SUPPLIED MATERIAL Start Marker
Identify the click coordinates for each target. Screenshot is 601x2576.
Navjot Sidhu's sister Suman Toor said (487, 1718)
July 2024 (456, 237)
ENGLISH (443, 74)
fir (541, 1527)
SUPPLIED MATERIAL End Marker
ACTIVITY =
Retype all the material exactly as shown.

EXPECTED ANSWER =
Identify the click coordinates for each target. Screenshot is 601x2576.
Navjot Sidhu's sister Suman Toor said (487, 1718)
July 2024 (456, 237)
ENGLISH (443, 74)
fir (541, 1527)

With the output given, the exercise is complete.